> [HOW TO COMPLETE THIS TASK]
In the listing below, find each line holding "contact" and copy it.

> [DATA SECTION]
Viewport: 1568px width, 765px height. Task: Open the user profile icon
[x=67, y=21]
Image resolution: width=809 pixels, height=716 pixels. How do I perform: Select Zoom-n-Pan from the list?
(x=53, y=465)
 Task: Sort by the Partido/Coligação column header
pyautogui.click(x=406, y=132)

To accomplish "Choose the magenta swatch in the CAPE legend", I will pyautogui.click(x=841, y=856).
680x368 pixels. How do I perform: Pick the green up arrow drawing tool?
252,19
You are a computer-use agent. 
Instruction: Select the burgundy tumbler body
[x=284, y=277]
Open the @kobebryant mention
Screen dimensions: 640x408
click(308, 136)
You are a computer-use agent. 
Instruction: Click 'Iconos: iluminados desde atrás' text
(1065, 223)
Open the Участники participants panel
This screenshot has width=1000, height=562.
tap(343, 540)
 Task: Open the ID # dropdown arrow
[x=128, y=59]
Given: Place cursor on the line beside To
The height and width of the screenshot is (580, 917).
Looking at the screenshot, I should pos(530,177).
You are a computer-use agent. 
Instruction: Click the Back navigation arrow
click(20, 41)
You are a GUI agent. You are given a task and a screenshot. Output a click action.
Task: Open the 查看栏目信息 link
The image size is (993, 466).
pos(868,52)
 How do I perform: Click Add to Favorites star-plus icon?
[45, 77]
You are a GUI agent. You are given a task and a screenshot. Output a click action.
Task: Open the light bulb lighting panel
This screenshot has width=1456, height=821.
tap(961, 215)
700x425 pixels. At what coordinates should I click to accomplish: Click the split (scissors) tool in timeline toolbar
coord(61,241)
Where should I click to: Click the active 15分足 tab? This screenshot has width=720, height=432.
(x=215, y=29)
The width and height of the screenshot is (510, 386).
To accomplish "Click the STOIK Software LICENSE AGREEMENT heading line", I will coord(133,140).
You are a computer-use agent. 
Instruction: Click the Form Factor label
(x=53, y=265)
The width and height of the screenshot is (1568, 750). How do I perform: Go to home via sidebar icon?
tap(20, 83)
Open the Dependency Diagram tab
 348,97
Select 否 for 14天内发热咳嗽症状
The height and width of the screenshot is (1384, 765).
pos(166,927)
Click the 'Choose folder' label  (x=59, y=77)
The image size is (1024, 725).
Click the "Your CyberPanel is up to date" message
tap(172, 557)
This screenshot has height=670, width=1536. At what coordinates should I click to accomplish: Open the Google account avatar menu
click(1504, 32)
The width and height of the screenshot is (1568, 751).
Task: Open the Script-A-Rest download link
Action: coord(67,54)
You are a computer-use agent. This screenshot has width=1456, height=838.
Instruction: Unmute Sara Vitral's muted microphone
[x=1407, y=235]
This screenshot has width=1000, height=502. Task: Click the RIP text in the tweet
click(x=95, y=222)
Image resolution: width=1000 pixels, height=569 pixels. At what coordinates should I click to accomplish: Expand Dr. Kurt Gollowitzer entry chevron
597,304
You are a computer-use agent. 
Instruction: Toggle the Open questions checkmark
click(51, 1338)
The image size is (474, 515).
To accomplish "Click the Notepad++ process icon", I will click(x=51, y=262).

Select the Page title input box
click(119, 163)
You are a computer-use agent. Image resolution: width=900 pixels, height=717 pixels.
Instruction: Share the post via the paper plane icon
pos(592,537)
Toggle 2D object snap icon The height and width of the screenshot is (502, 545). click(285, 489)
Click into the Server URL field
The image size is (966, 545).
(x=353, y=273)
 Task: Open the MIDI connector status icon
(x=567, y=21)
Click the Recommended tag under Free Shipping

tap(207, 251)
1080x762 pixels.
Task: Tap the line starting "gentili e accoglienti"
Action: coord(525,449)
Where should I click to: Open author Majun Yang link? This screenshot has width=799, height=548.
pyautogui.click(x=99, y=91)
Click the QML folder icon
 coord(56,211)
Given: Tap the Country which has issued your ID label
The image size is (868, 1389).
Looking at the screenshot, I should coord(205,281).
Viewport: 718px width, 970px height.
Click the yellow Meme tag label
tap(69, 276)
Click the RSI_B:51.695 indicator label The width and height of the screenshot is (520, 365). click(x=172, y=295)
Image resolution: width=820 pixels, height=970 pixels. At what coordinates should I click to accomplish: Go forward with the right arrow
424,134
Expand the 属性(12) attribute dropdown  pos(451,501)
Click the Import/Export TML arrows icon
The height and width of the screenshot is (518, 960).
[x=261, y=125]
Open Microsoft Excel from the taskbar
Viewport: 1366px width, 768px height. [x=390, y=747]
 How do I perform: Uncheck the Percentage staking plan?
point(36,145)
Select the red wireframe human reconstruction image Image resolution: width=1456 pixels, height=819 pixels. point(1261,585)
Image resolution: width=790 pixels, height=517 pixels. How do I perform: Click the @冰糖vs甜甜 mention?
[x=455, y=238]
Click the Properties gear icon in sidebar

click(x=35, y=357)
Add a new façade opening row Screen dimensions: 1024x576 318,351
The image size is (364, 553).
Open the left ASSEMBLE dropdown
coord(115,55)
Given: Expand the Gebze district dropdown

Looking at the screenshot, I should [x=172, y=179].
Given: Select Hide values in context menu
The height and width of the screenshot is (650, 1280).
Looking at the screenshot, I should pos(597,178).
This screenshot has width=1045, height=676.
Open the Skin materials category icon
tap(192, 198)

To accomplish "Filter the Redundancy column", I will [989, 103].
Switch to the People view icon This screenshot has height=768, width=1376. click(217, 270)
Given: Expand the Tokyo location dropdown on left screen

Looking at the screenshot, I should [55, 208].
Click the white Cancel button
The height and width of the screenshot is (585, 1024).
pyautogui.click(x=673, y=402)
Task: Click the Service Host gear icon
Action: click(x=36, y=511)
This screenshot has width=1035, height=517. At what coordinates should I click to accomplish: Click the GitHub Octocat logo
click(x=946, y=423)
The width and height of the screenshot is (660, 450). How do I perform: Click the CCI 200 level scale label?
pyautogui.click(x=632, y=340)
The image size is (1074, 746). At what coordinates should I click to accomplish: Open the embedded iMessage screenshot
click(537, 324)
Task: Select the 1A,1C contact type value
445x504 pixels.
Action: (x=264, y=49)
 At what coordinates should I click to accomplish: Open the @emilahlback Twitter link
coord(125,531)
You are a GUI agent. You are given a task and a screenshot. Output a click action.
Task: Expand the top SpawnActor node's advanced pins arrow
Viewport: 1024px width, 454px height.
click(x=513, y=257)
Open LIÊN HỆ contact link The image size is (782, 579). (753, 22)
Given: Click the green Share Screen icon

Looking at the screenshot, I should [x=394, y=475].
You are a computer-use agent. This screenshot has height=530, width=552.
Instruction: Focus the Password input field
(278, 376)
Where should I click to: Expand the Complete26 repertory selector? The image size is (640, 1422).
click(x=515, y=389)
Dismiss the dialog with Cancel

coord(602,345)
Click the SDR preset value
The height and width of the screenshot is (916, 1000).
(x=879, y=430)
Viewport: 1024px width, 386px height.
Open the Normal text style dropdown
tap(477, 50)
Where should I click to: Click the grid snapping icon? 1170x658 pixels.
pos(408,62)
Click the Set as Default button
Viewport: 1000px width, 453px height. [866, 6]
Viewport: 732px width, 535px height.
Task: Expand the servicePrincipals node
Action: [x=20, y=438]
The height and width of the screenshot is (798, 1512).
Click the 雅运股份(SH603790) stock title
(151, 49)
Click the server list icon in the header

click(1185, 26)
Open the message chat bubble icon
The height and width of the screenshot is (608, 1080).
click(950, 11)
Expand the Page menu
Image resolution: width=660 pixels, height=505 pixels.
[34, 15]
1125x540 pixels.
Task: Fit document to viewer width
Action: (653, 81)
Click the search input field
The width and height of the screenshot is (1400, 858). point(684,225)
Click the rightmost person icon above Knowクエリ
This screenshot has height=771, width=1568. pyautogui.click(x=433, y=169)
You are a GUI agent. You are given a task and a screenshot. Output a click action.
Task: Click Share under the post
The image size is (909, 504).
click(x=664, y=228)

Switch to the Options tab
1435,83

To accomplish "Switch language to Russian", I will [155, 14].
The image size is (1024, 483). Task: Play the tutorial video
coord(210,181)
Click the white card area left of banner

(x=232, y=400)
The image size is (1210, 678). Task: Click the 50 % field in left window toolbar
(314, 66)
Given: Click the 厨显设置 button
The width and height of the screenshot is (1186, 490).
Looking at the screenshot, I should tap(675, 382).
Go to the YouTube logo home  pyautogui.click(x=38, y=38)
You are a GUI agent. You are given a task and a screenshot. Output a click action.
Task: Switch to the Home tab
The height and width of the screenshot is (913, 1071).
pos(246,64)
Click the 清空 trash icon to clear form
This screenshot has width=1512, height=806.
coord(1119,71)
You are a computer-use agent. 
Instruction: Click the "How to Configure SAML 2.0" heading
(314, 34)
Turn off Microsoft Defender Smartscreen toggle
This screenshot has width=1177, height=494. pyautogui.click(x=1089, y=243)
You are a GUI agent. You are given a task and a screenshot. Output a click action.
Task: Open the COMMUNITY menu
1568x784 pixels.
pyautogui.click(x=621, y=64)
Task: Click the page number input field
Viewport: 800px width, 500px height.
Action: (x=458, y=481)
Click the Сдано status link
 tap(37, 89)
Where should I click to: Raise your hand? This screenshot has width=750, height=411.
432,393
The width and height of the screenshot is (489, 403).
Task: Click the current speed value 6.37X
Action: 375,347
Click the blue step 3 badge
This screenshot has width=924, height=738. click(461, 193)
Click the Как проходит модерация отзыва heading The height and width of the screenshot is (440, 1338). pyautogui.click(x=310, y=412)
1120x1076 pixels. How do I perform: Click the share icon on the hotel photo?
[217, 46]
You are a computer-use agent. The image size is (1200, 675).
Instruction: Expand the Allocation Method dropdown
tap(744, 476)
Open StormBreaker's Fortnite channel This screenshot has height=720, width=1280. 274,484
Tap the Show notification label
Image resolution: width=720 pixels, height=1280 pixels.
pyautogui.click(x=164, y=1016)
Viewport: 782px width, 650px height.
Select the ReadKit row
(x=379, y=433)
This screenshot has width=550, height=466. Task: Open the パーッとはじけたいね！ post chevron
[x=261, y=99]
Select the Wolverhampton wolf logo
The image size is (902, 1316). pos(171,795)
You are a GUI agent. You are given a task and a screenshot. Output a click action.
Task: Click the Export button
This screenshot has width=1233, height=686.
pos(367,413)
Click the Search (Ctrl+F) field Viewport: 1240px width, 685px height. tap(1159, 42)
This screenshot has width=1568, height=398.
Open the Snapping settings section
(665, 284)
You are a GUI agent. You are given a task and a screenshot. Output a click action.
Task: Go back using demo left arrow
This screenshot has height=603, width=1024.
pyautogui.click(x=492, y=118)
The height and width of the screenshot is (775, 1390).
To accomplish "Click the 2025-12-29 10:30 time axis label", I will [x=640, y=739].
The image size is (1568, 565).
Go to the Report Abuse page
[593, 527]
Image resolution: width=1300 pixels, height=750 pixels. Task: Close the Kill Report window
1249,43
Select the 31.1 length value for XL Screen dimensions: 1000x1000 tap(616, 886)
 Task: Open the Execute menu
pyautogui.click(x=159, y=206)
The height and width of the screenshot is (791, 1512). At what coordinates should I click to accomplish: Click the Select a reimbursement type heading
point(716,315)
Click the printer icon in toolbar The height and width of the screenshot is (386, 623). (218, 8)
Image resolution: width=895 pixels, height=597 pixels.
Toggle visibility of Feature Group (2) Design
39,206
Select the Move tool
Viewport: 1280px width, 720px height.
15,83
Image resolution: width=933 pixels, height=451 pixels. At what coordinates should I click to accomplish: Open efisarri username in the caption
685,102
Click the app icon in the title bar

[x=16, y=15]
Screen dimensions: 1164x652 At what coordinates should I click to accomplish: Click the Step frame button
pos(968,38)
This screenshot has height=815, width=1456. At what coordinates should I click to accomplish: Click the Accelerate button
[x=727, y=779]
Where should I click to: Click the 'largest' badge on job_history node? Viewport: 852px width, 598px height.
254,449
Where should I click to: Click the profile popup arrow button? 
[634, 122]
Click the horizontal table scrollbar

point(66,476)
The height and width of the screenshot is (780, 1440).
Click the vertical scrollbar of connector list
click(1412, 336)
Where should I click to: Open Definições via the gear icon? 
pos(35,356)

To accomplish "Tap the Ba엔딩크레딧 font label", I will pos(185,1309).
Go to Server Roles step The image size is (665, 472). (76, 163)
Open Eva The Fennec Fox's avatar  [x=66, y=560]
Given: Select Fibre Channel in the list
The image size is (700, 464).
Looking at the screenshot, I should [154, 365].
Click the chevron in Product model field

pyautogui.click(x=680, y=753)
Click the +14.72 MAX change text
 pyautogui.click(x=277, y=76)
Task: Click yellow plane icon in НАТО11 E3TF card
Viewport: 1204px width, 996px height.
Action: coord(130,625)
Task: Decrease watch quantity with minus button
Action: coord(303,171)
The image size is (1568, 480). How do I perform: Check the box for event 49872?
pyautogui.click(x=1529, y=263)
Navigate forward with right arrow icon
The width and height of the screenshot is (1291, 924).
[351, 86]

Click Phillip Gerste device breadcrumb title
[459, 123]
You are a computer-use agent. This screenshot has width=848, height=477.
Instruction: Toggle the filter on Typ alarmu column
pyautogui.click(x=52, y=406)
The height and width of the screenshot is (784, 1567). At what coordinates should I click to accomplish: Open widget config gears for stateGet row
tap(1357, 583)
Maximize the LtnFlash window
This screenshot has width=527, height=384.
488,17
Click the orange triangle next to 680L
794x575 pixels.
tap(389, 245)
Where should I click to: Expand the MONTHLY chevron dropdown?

> [RESPONSE BOX]
Task: Select the 1A,1C contact type value
Open LIÊN HỆ contact link The image size is (782, 579). (753, 22)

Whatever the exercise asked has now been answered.